To continue, the introduction of the internet did not require any significant change or extensions and additions to copyright laws. Most material or types of work on the internet were already included in the existing laws relating to copyright. As regards harmonisation, “‘cyberspace’ exists trans-nationally so issues of jurisdiction and harmonisation naturally ensue. “Copyright law has been greatly challenged as policing cyberspace is not effective as there are huge numbers of individual users and there is a great deal of freedom as to when and where material is accessed.
“‘Personal use’ or ‘free use’ such as home taping and copying of music and films has been impossible to stop and would be uneconomical to police. “Flexibility is the defining feature of regimes of copyright law, the ability to grow and adapt to incorporate new subject-matter and new rights…The digitalisation of copyright subject-matter and the ease with which digital copies can be manipulated and disseminated over the internet is the greatest test of this flexibility for at least a century;”27 as Thomas Hays commented, the ‘regimes of copyright law’ are put under the hardest test with the introduction of digital copyright subject-matters.
Before introducing you to what exactly is peer-to-peer file sharing (P2P) and the issues which were raised in the infamous Napster and Grokster litigations, a historical background of cases dealing with technological advancements and the law of copyright will be given.The big issue here is that assuming that there has been infringement by an individual, will the person who provides the facilities for committing that infringement (secondary infringement) liable for secondary infringement? 28 US law allows personal copying and has a private copying scheme that applies to digital music recordings. 29 For others, there are two forms of secondary infringement; ‘contributory’ and ‘vicarious’.In ‘contributory’ the copyright owner must establish that direct infringement has occurred and that either the defendant knowingly contributes to that direct infringement in some way, or provides services a machine or technology which enables the infringement to occur. ‘Vicarious’ infringement derives from employment law and requires the plaintiff to show that the defendant has the ‘right and ability to supervise the infringing activity and also has a direct financial interest in such activities.

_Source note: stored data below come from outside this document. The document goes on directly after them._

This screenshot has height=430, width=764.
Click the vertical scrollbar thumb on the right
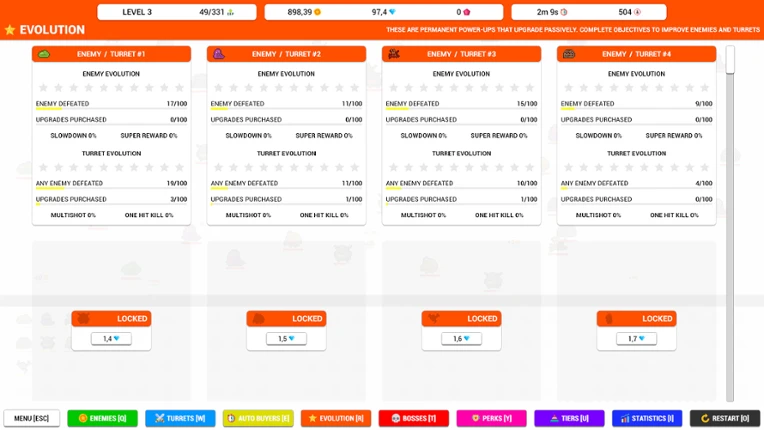pyautogui.click(x=729, y=60)
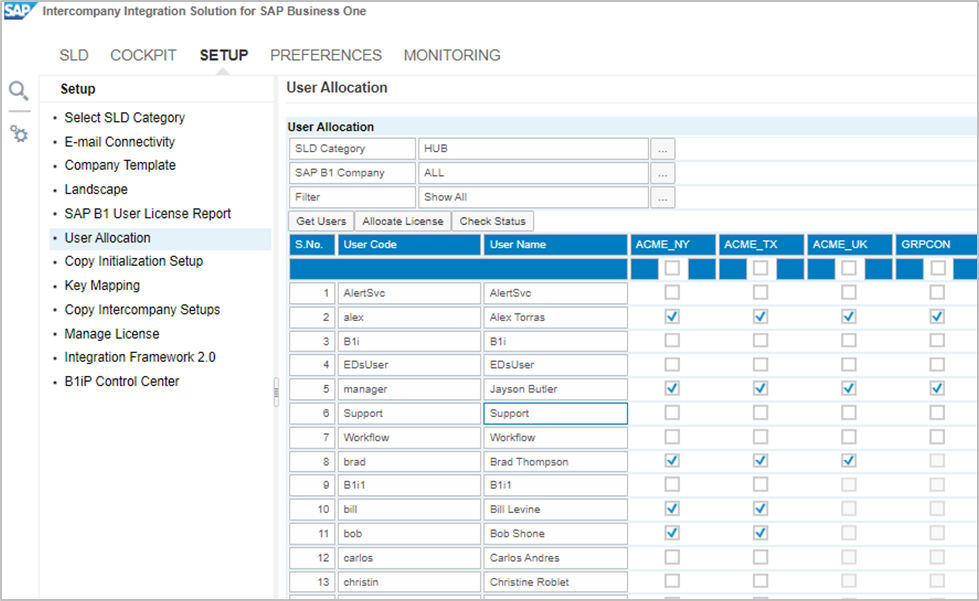This screenshot has height=601, width=979.
Task: Click the search magnifier icon in sidebar
Action: click(x=19, y=92)
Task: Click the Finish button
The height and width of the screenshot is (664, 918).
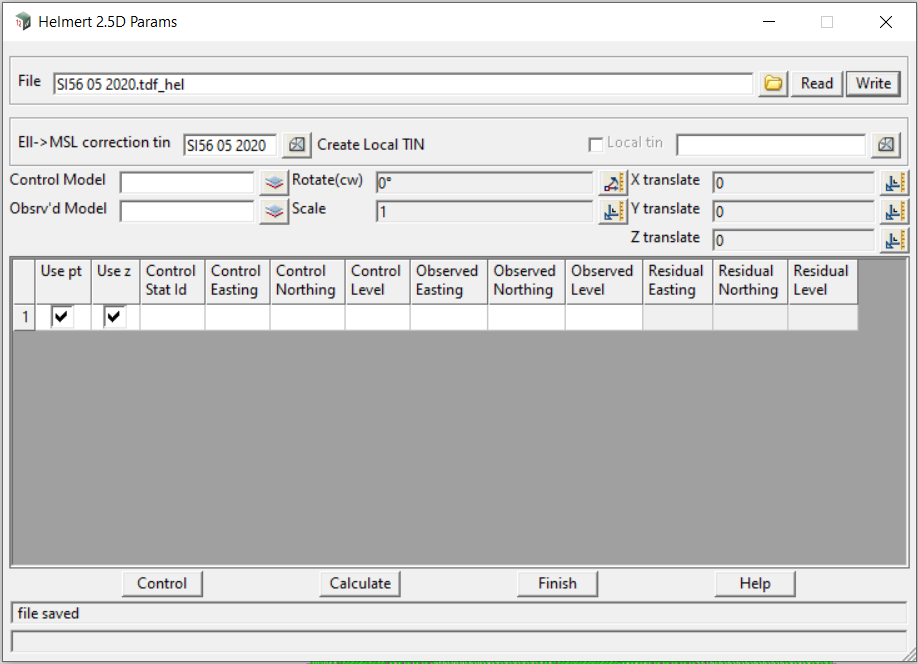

‘ For both ‘contributory’ and ‘vicarious’ infringements there is no need for a link with the primary infringer.An important early US law case is the case of Sony Corp. Sony manufactured videocassette recorders (VCRs) and the issue which arose was whether they were liable for the copyright infringement that may have resulted.
By a majority vote of 5-4 the Supreme Court held that Sony was not liable. It was held that the sale of VCRs does not constitute contributory infringement as the ‘product is widely used for legitimate, unobjectionable purposes. ‘ Based on the facts found by the District Court, the majority of the potential uses of the device are non-infringing, thus the ‘Betamax is capable of commercially significant non-infringing uses.
‘ The court ruled that the incidental uses (such as the video recording) were not important enough. Most countries have very similar rules in their copyright systems as mentioned above. The analogous rules addressing such issues (‘contributory’ and ‘vicarious’ liability) in the UK are ‘authorisation’ and ‘joint tort’. There is a stricter test for ‘authorisation’ than ‘contributory’ infringement; the defendant accused of authorising infringement should have either the power to prevent it or control over the means by which it is occurring.In the UK case of Amstrad34 the defendants were a company (Amstrad) which made twin-deck tape-recording machines enabling you to make duplicate recordings from one cassette to another. The appellants were record companies who brought an action to restrain the defendants from selling the machines without ensuring that their copyright in sound recording was not infringed. The appeal was dismissed and the House of Lords held that the advert of the hi-fi system did not authorise unlawful copying.
It is up to the buyer to decide whether to copy and Amstrad merely facilitated the copying but did not authorise it.Furthermore, there was no joint infringement with the buyers who used the machines unlawfully, since the hi-fis were capable of being used both lawfully and unlawfully, and there was no common design between them and the users to infringe copyright. It is important to note that Lord Templeman estimated that for every authorised copy of a record, two infringing copies were made. In the Australian case of Moorhouse35 a university was held liable for providing photocopiers in their library without taking reasonable steps to prevent unlawful copying.
It was held that the notices to the students which were attached to the machines, informing them of possible copyright breaches were inadequate and misleading, setting out the wrong section of the Copyright Act 1968 s. 40. The University facilitated the copying and failed to take reasonable steps to limit the use of the machines in a legitimate way, thus authorising any infringements that resulted from their use (in this case the infringement was photocopying parts of a book).